-------- Extract

Secondly, we should not assume that our current political party structures are either optimal, or set to last for ever. Boris Johnson’s appointment as Prime Minister has reignited the debate over whether there should be a separate Scottish Conservative Party, an idea I put forward in 2011 when I stood for the party leadership (although it was by no means an original one).

Notwithstanding my views on the issue at that time, to me the notion that we should split from the Conservative Party as a reaction to Boris’s election as UK leader is as daft an idea as the SNP’s claim that this is an argument for independence. The Union has lasted for more than 300 years, it has been substantially to the benefit of Scotland to have been part of it for that time, both economically and socially, and to dismantle it as a knee-jerk response to the identity of any one holder of the office of Prime Minister, and lose these advantages as a consequence, would be ridiculous.

Moreover, if Boris can deliver an orderly Brexit, he may well end up governing the UK as a true One-Nation Conservative. A look at his record in office as mayor of London suggests that is entirely possible, and some of his early announcements – for example on dropping his predecessor’s misguided immigration targets – have been warmly welcomed by Scottish Conservatives.

I understand the concerns of Conservative colleagues who don’t want to change our relationship with the UK party. I also appreciate that I have MP colleagues who want to be part of a bigger team, and feel that their constituents should have the right to vote directly for the party of Government in a Westminster election. But, if we were to adopt a Canadian model of political parties, that would all still be possible. The key battleground ahead for us is 2021 – the Scottish Parliament elections – where a victory for the SNP with a majority of seats at Holyrood for pro-independence parties will lead to them claiming a mandate for a second referendum.

The priority for unionists, of all parties, must be to defeat them in that objective.

The lesson of politics in Quebec is that when the forces of federalism come together they can see off the threat of separation.

If it worked there, it could work here. At least we should be considering whether the Canadian approach is one we can learn from.

----------------
-------- Given data

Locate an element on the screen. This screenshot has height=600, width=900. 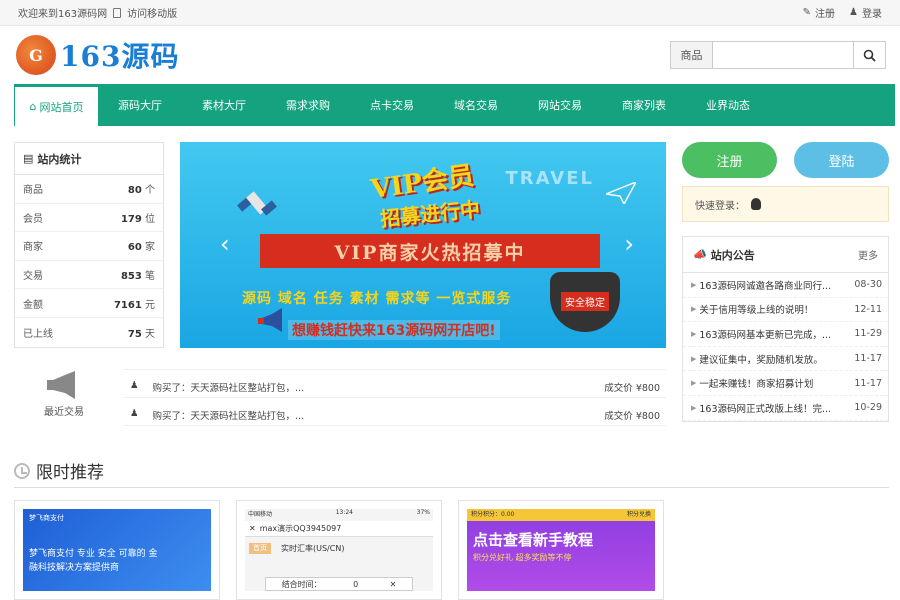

----------------

What to work on
[A] In the piece on the Scottish Conservatives, why does the writer call the 2021 Scottish Parliament elections the key battleground?
[B] According to the piece on the Scottish Conservatives, when did the writer first propose a separate Scottish Conservative Party?
[C] Rewrite more briefly the paragraph in the piece on the Scottish Conservatives that begins "I understand the concerns of Conservative colleagues".

Answers for each item
[A] The writer warns that if the SNP wins and pro-independence parties hold a majority of seats at Holyrood, they will claim a mandate for a second referendum. Unionists therefore need to win that election to block that goal.

[B] In 2011, while standing for the party leadership.

[C] Some Conservative colleagues want to keep the current relationship with the UK party, and some MPs want to belong to a bigger team and want their constituents to be able to vote directly for the governing party at Westminster elections. A Canadian model of political parties would still allow all of this. The key contest is the 2021 Scottish Parliament election, where an SNP win with a pro-independence majority at Holyrood would lead to a claimed mandate for a second referendum.